Земфира не могла – или не хотела – ответить, куда направился табор, а если бы и ответила? Что, сниматься всем полком, мчаться искать ветра в поле, чтобы выменять капризную беглянку на пропавших лошадей, которые могли уже быть то ли перекрашены, то ли проданы, а скорее, и то и другое вместе? Э-э-э… Капризной, впрочем, барышня не была и выражала полную готовность кочевать с полком так же, как прежде с родным табором, но только в качестве мадам Ивановой.
Получив, наконец, дозволение начальства, счастливая пара отправилась прямиком к полковому батюшке – венчаться, но тут выяснилось, что невеста-то некрещеная! Валиться в ножки, однако же, не пришлось: опытный отец Порфирий принял решение цыганку крестить, а потом переходить к венчанию. Земфиру звали Ланой. «Елена, стало быть, – творчески вдохновился батюшка, – именины будешь праздновать одиннадцатого июля».

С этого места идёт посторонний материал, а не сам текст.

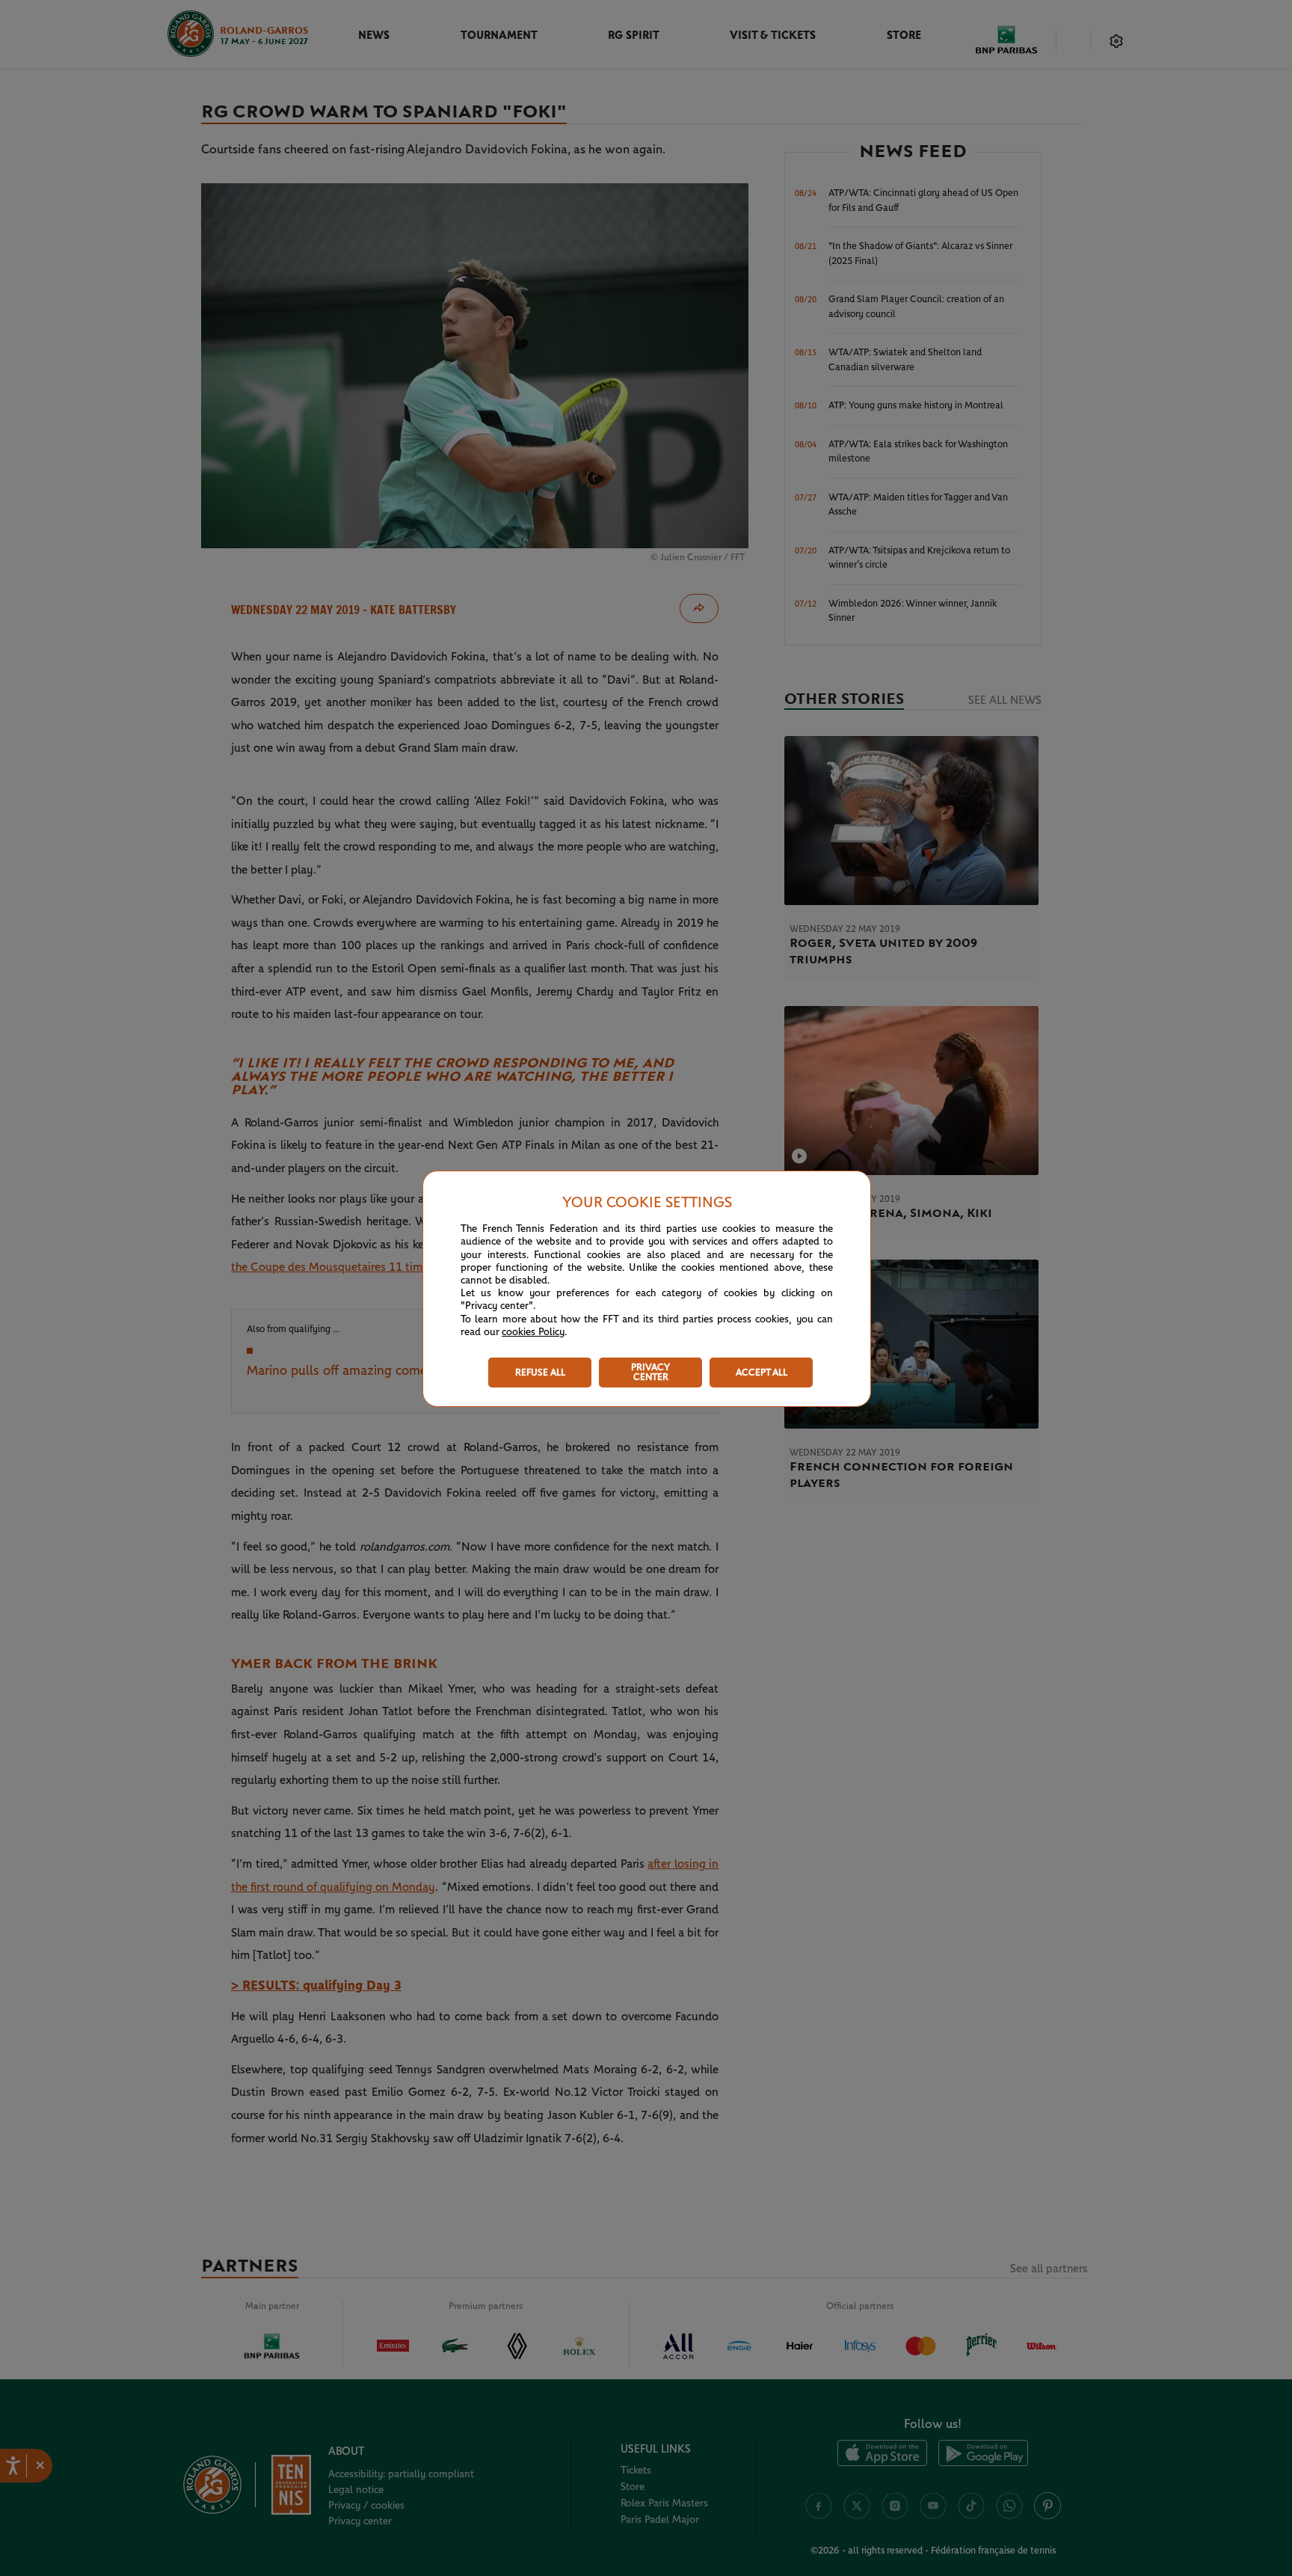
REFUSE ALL (540, 1373)
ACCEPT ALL (761, 1373)
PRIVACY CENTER (650, 1372)
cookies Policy (533, 1332)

Alaguerre, как известно, сотте alaguerre. Сразу после крестильной купели невеста встала под венец, после чего была отправлена в обоз, а через год с небольшим отец Порфирий окунал в ту же купель младенца мужеска пола, нарекши его Григорием.
С тех пор население обоза – а значит, и полка, да и всея России – увеличивалось каждый год на одного Иванова, отчего круг обязанностей батюшки расширился. Это, впрочем, нимало не тяготило отца Порфирия и даже нравилось, что каждый младенец крепко вцеплялся смуглой ручонкой в рукав его рясы. Гордая и счастливая мать неизменно обвязывала запястье новорожденного красной шелковой лентой – от сглазу. Трудно представить, как эта миниатюрная, ловкая, очень молчаливая женщина, будучи постоянно беременной, умудрилась не только устроиться в обозе без помех, но и за десять с чем-то лет мужниной службы произвести на свет восьмерых детей! Не этой ли генетической закваской объясняется молчаливое умение ее потомков ужиться в советских коммунальных квартирах?… Но это – в далеком «потом», а детскую свою жизнь среди казаков, благословение отца Порфирия и возвращение в Ростов первенец Максима Иванова помнил: в свои восемь лет он был матери по плечо.
…В палате было темно, и только из-под двери лениво тек этот неживой свет. На теплом августовском небе густо толпились звезды, и казалось, сосновая ветка вот-вот сметет их одним взмахом.
Максимыч пытался вспомнить, когда он в последний раз видел сразу так много сосен. Надо Лельку взять на взморье и гулять, просто гулять… Как в той книжке, у самого синего моря. Пустить босиком по воде, а там, небось, и янтарик найдет, с такими-то глазищами.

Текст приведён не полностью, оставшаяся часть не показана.